◆ WORK TASK ◆
Nothing but the lines from the one with "This screenshot has" through the end of the data should be set down, each exactly as written, and no picture should be included.

◆ PROVIDED DATA ◆

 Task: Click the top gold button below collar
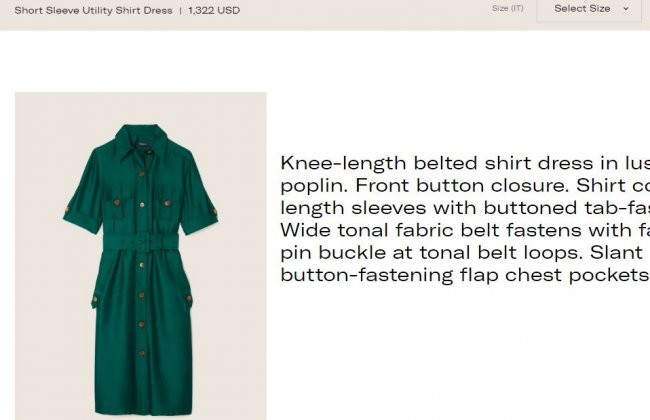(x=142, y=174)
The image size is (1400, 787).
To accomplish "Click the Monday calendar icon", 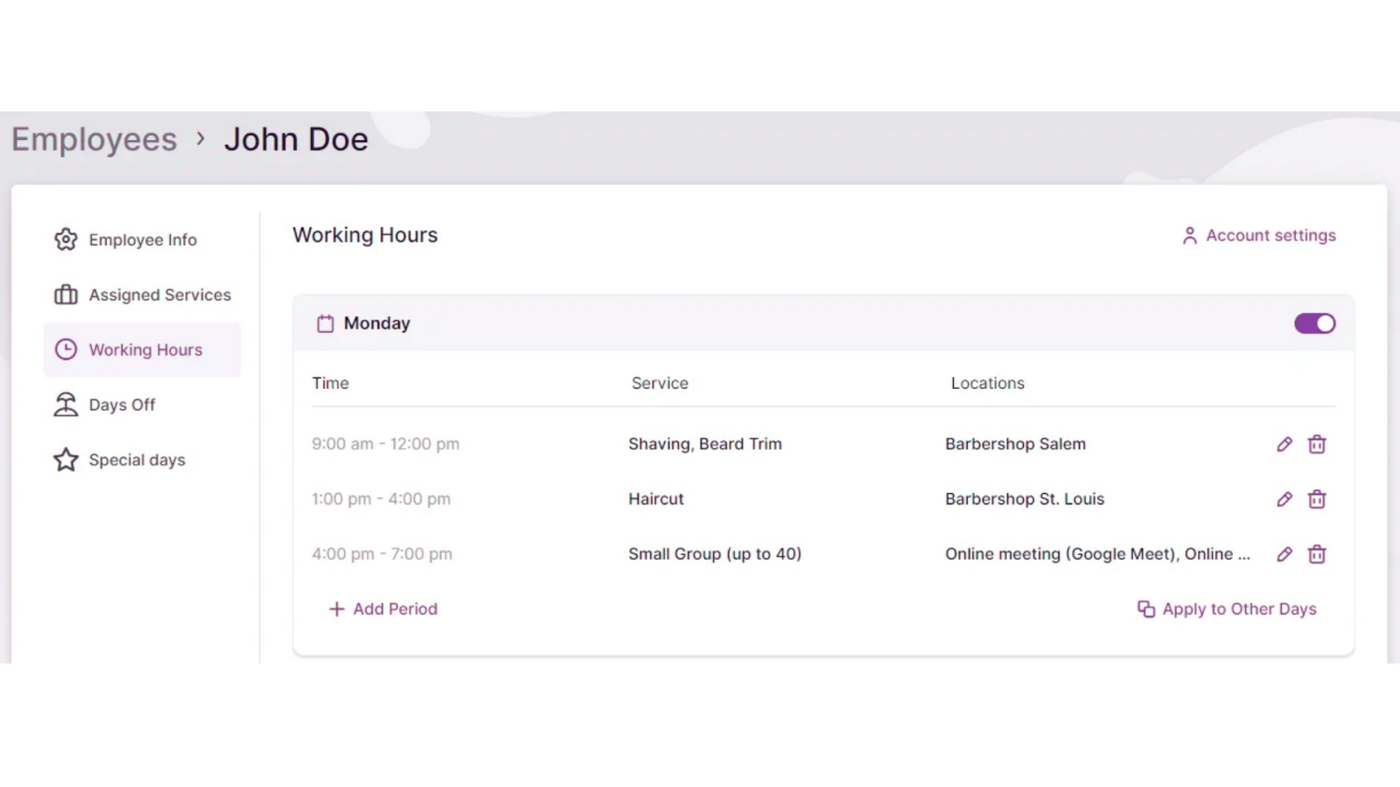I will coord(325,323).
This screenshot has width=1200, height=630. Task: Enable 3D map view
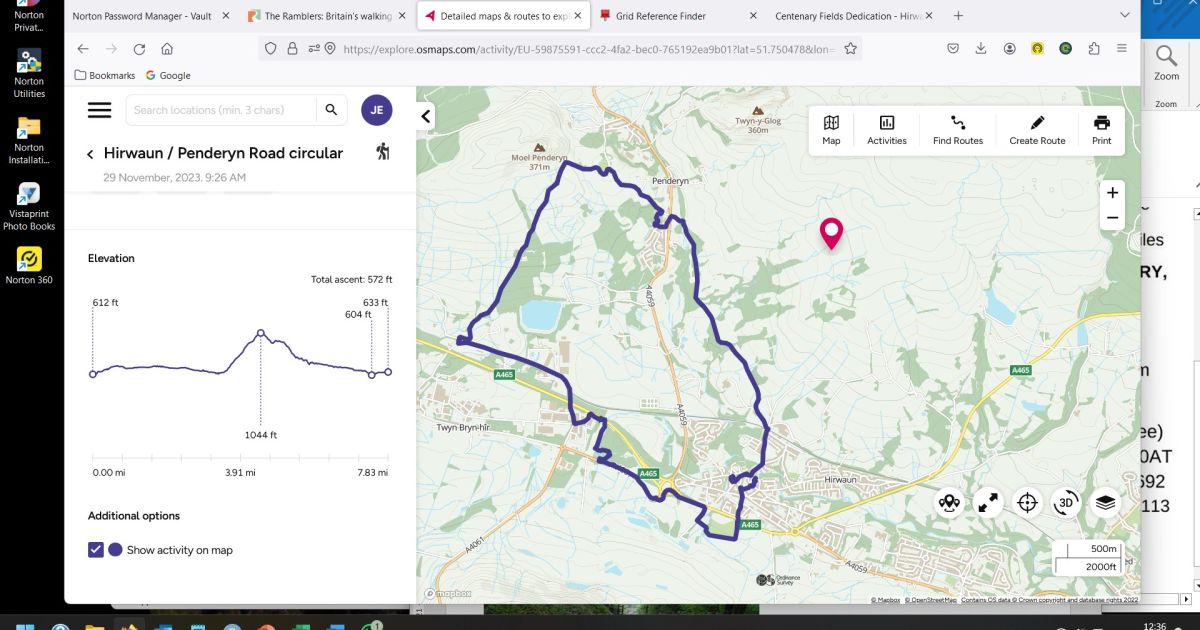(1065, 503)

◆ ANSWER SECTION ◆
This screenshot has width=1200, height=630. Task: Enable 3D map view
(1065, 503)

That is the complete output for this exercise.